Personal information
- Full name: Mohammad Azharullah
- Born: 25 December 1983 (age 42) Burewala, Punjab, Pakistan
- Batting: Right-handed
- Bowling: Right-arm fast-medium
- Role: Bowler

Domestic team information
- 2004–2007: Multan
- 2004–2013: WAPDA
- 2005–2009: Multan Tigers
- 2005: Quetta
- 2006: Quetta Bears
- 2008: Baluchistan
- 2013–2017: Northamptonshire (squad no. 92)
- 2019: Northamptonshire (squad no. 92)
- FC debut: 15 December 2004 Multan v Karachi Whites
- LA debut: 3 April 2005 WAPDA v Pakistan Telecommunication

Career statistics
| Competition | FC | LA | T20 |
| Matches | 115 | 71 | 64 |
| Runs scored | 1,000 | 95 | 24 |
| Batting average | 12.82 | 6.33 | 24.00 |
| 100s/50s | 0/1 | 0/0 | 0/0 |
| Top score | 58* | 9 | 6* |
| Balls bowled | 18,870 | 3,137 | 1,254 |
| Wickets | 383 | 96 | 71 |
| Bowling average | 28.05 | 30.92 | 24.83 |
| 5 wickets in innings | 20 | 3 | 0 |
| 10 wickets in match | 3 | 0 | 0 |
| Best bowling | 7/74 | 5/38 | 4/14 |
| Catches/stumpings | 26/– | 13/– | 10/– |
- Source: CricketArchive, 30 September 2019

= Azharullah =

English Pakistani cricketer (born 1983)

Mohammad Azharullah (born 25 December 1983) is an English Pakistani cricketer, who most recently played in England for Northamptonshire. Azharullah is a right-arm fast-medium bowler who also bats right-handed.

==Career in Pakistan==
Azharullah made his first-class cricket debut for Multan in December 2004 against Karachi Whites.

He played 49 first-class matches in Pakistan between the 2004–05 and 2009–10 seasons, together with another four in the 2012–13 season, for
Baluchistan, Multan, Punjab, Quetta and Water and Power Development Authority (WAPDA). During this time he took 190 first-class wickets at an average of 26.62. His most prolific season was 2007–08, when he took 52 wickets for WAPDA and Baluchistan.

==Northants career==
In 2009 Azharullah married an English woman and played league cricket in Yorkshire with the intention of later playing county cricket.

Azharullah signed for Northants for the 2013 season and he made an immediate impact, especially in the Twenty20 competition. He took the most wickets in the competition that year, with 27 at 12.62 and played in the final, against Surrey He has continued to be a regular in the Northants team in all three forms of the game and his initial one-year contract was renewed once, and further extended to last until 2017. He has returned twice to Twenty20 finals day, Northants finishing runners-up in 2015, and beating Durham in the 2016 final.

▬▬▬

Exercise description
Reproduce the Azharullah profile starting at "English Pakistani cricketer (born" and ending at "also bats right-handed.", using "Northants" in place of "Northamptonshire".

▬▬▬

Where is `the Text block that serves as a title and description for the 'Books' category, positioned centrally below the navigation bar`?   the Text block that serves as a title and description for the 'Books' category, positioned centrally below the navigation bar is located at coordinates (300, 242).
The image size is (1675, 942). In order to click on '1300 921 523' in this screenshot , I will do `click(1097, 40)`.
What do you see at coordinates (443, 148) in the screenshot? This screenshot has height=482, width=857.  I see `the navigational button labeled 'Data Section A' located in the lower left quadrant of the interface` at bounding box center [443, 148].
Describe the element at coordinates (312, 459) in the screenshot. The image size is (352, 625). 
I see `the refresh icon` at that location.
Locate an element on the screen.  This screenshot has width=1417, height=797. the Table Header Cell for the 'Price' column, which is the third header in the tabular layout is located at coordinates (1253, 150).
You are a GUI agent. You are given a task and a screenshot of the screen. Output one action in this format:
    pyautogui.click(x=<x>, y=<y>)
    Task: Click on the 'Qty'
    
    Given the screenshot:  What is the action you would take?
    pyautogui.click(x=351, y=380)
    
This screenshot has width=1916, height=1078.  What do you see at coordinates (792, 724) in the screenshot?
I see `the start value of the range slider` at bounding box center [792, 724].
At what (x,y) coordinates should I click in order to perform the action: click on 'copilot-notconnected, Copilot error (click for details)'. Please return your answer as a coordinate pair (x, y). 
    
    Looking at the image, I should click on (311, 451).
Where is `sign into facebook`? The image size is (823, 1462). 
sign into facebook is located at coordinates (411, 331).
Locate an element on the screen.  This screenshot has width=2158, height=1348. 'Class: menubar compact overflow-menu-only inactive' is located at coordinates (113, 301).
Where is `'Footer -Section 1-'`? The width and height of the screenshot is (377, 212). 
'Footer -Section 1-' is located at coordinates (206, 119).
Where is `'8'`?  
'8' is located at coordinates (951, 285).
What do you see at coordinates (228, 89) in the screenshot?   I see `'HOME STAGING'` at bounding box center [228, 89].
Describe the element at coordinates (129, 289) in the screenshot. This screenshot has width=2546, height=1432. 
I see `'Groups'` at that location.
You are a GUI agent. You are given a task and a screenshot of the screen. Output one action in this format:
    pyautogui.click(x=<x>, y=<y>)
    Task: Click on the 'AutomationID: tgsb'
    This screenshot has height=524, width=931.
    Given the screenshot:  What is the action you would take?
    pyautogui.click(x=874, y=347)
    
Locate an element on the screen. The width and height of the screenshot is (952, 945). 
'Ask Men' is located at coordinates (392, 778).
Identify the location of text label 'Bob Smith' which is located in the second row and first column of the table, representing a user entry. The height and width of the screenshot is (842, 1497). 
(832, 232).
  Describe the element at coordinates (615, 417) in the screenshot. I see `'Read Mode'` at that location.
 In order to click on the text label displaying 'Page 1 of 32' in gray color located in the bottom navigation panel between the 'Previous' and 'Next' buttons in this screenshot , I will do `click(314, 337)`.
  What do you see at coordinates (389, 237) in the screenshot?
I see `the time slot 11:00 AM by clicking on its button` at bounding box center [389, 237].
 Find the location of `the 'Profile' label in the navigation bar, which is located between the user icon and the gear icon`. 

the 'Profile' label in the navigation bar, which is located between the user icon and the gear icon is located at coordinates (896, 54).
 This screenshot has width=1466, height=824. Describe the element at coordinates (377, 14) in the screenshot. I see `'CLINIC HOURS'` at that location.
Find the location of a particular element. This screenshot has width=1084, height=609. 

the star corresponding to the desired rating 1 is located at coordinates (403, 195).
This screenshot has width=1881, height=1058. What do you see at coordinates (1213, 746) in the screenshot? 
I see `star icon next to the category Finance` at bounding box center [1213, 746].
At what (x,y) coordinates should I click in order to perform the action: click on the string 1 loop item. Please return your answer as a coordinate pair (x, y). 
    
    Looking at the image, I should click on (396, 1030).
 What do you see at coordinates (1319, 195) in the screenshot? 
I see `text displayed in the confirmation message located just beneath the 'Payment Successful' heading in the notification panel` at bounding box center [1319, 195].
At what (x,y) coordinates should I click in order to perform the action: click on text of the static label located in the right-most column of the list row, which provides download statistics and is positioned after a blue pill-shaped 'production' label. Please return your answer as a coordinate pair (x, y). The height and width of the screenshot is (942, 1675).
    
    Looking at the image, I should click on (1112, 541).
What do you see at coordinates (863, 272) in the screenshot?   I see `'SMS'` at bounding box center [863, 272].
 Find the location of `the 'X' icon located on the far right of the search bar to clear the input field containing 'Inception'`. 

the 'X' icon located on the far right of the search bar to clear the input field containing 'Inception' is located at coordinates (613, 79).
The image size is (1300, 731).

▬▬▬

Answer to this problem
English Pakistani cricketer (born 1983)

Mohammad Azharullah (born 25 December 1983) is an English Pakistani cricketer, who most recently played in England for Northants. Azharullah is a right-arm fast-medium bowler who also bats right-handed.